It seemed like Kulpreet Yadav had a long day ahead. It was 2006 and he was at Howrah station, on his way from Kolkata to Haldia for his job as the Coast Guard Commandant — and his train was more than 10 hours late.
Out of sheer boredom — and fuelled by the maacher jhol-bhaat he had had in the morning — he bought himself a writing pad and a pen, pulled up a chair in the waiting room and started writing.
"I wrote for more than seven hours that day," Yadav recalls. And those first, furious 10,000 words transformed beautifully into his first thriller, The Bet. It was published in 2009 by Frog Books, a thriller revolving around love, lust, greed, ambition, crime and repentance.
And Yadav, now a resident of Mahagun Mansion Phase II, Indirapuram, has not stopped since.
"By the time I quit my job as Commandant of the Coast Guard in 2014, I had already developed a zeal for writing,” Yadav says. “But it was difficult to find the time to write with the job. I used to take time off on weekends and write my heart out. That's when I decided to become a full-time novelist. It was the biggest step I’ve ever taken. And the best.”
While originally from Haryana, Yadav was born in Chennai. The author feels fortunate to have been born in a family with a defence background. While his father was in the Indian Air Force, his brother holds the rank of Colonel in the Indian Army.

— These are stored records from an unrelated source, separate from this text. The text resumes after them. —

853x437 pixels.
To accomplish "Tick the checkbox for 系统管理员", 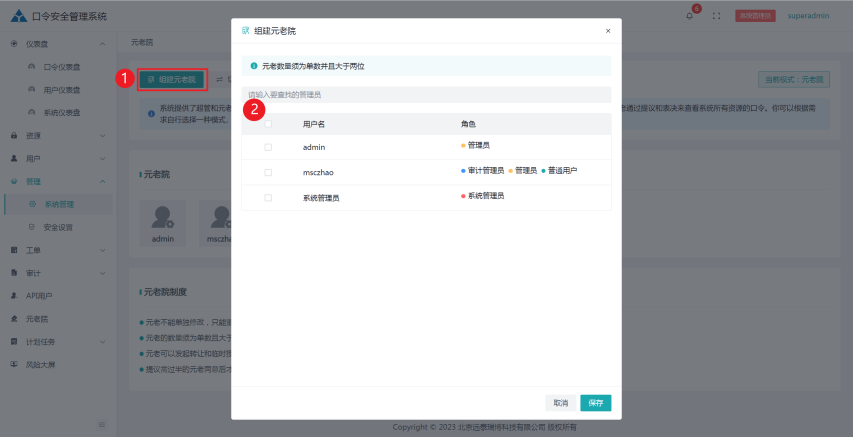I will click(268, 198).
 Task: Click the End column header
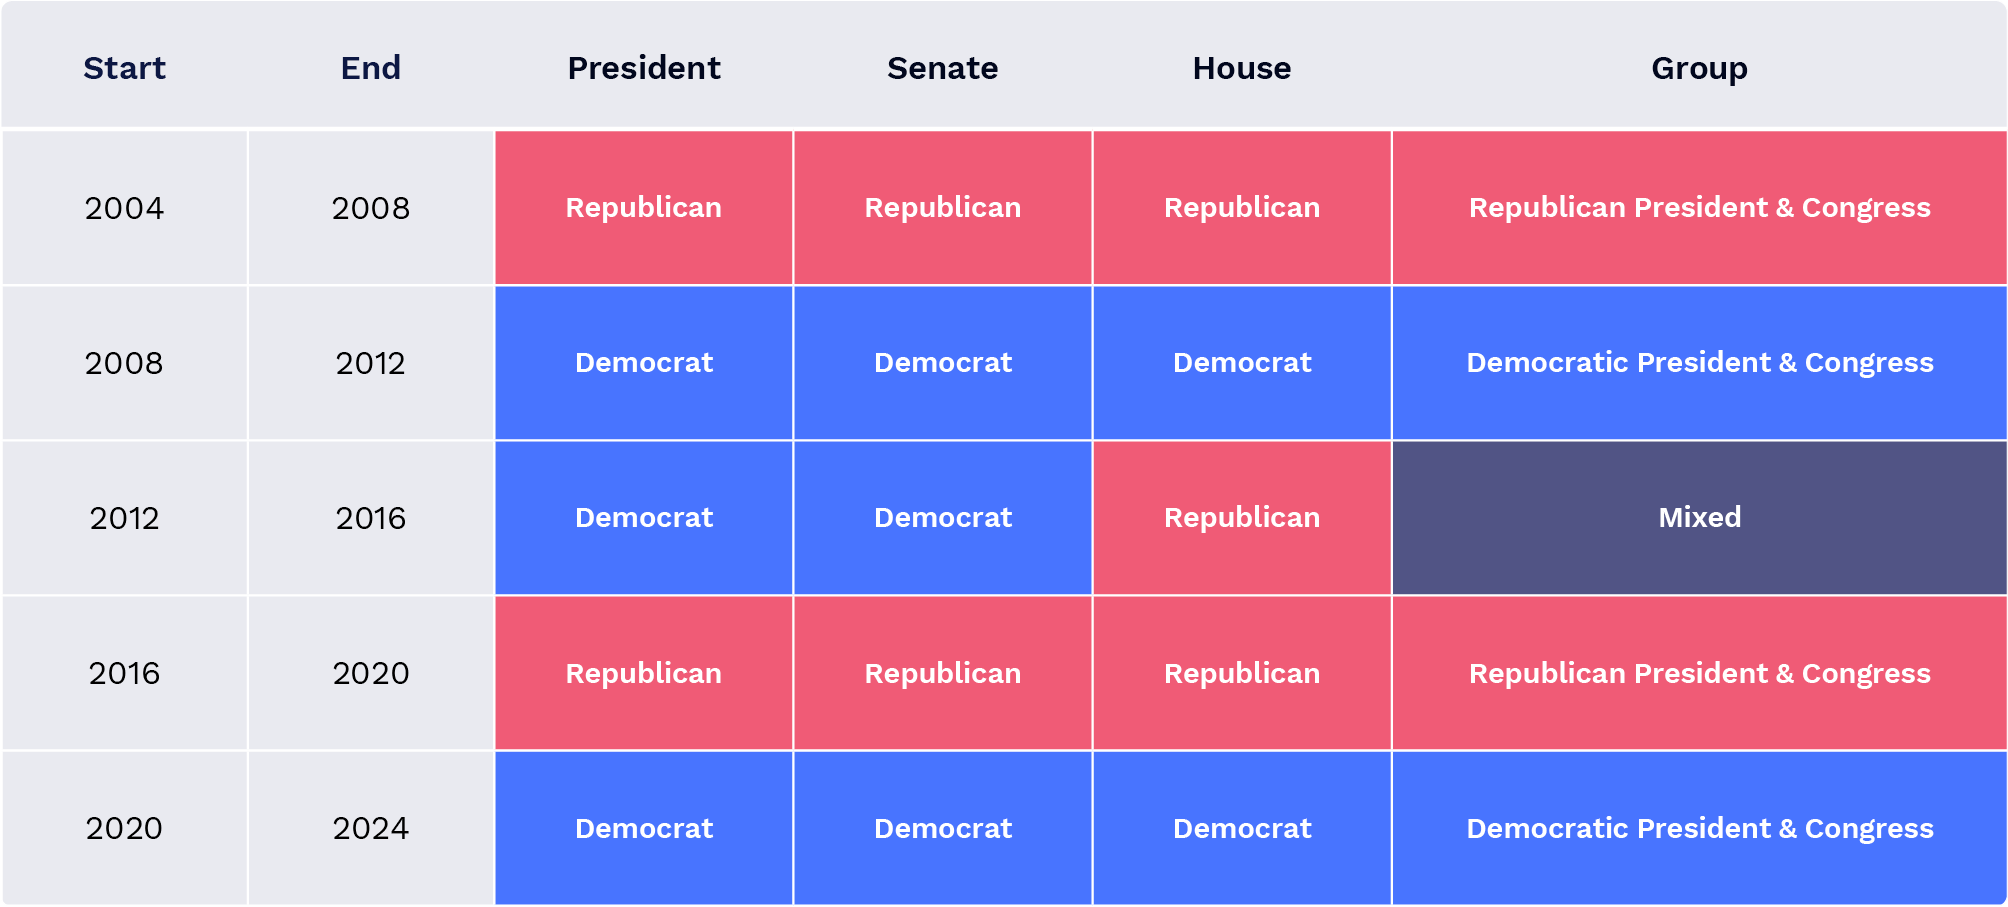point(370,68)
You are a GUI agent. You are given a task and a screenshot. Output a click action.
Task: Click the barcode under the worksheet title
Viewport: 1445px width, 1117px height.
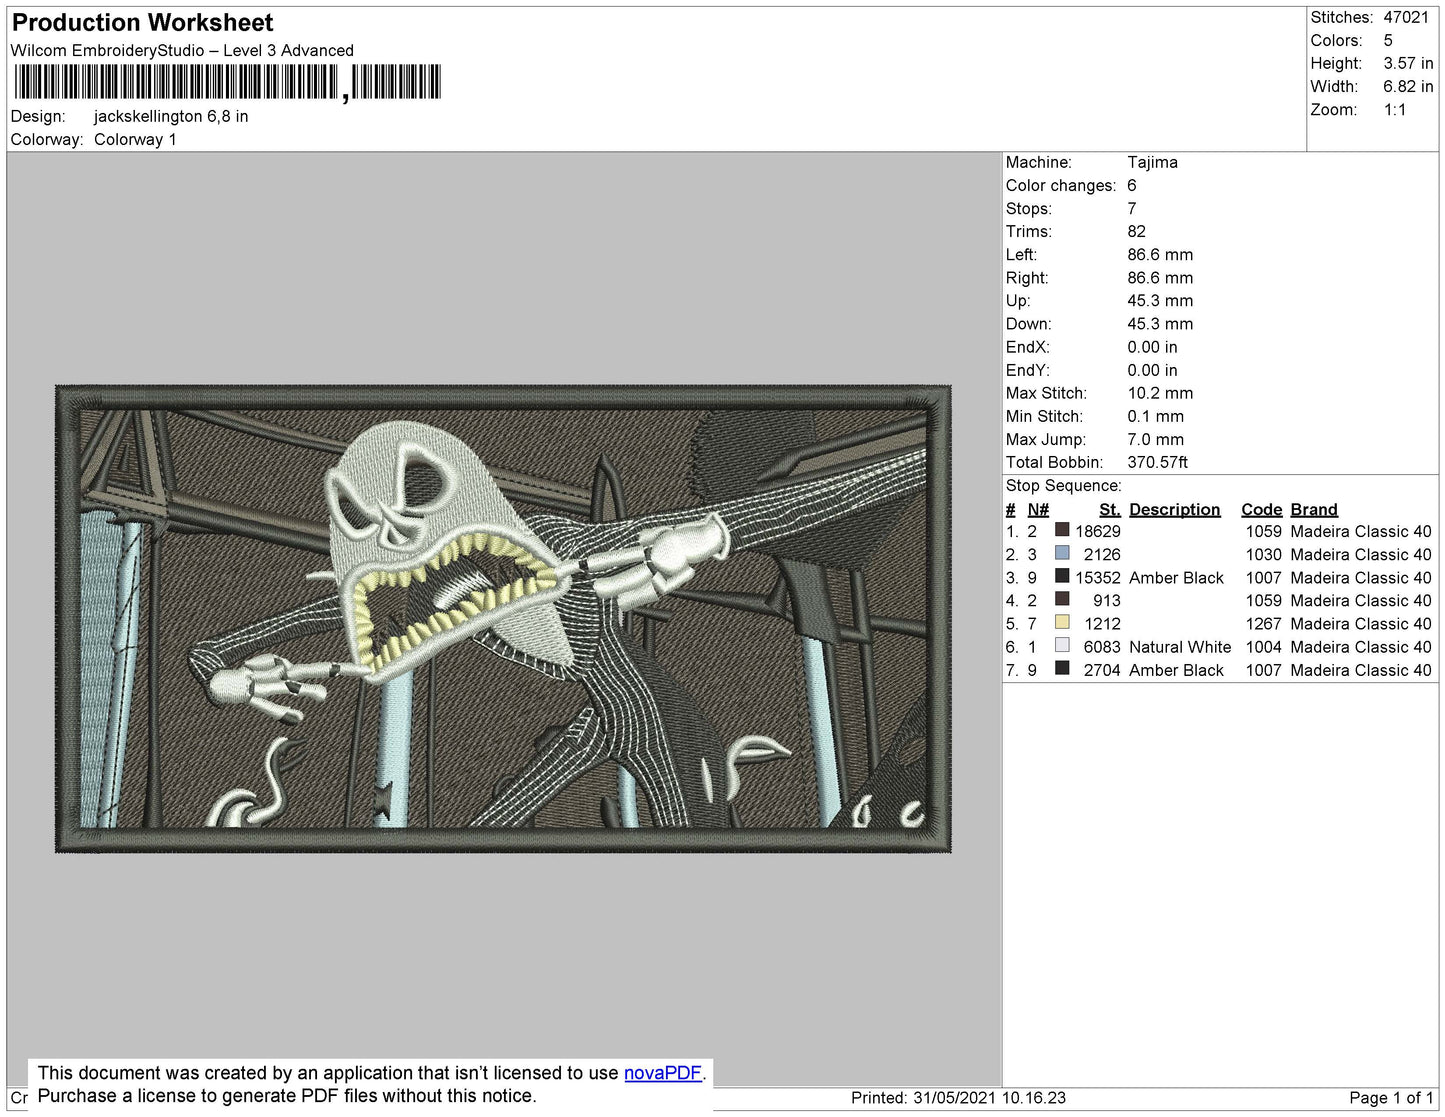coord(226,82)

Yadav launched his own literary and cultural online magazine named Open Road Review in 2012. The quarterly includes literary reviews, short fiction, non-fiction, poetry and artwork. It is now recognised as one of South Asia's leading literary and cultural magazines. And Yadav now has a collection of four thriller novels and a collection of short stories to his name. The most recent addition to the list is The Girl Who Loved a Pirate (2015), a heady cocktail of pirates, spies, romance, adventure and drugs. It is pegged as India’s first thriller based on marine hijacking.
In the novel, Yadav put his experiences in the Indian Coast Guard to good use. The novel is set in the backdrop of the tussle between pirates and Indian defence forces. "Many of us in India are unaware of this, but pirates in Indian waters are a very real threat," Yadav says. "The modern-day pirate does not come with eye patches, arm hooks and wooden legs — he hides in plain sight, masquerading as one of us. They may live far from our realities, with their own set of beliefs and codes, but they are here."
Apart from being a novelist and a writer, Yadav is also a motivational speaker, offering lectures to corporate houses, on mostly psychological resilience in high-pressure work environments. He is also the co-founder of the Ahmedabad Literature Festival, a two-day event to be held on November 12 and 13. "It will focus on storytelling, poetry, entrepreneurship and self-development," Yadav says. "It is unlike other literary festivals in Gujarat, as it will be centred mostly on writings in English."
Some of the prominent speakers at the festival will include Shri Hitesh Bhai Pandya, Tushar Shukla, Kiran Manral and Sujata Parashar.
"Looking back," Yadav says, smiling. "That day when my train was 10 hours late doesn't seem so bad."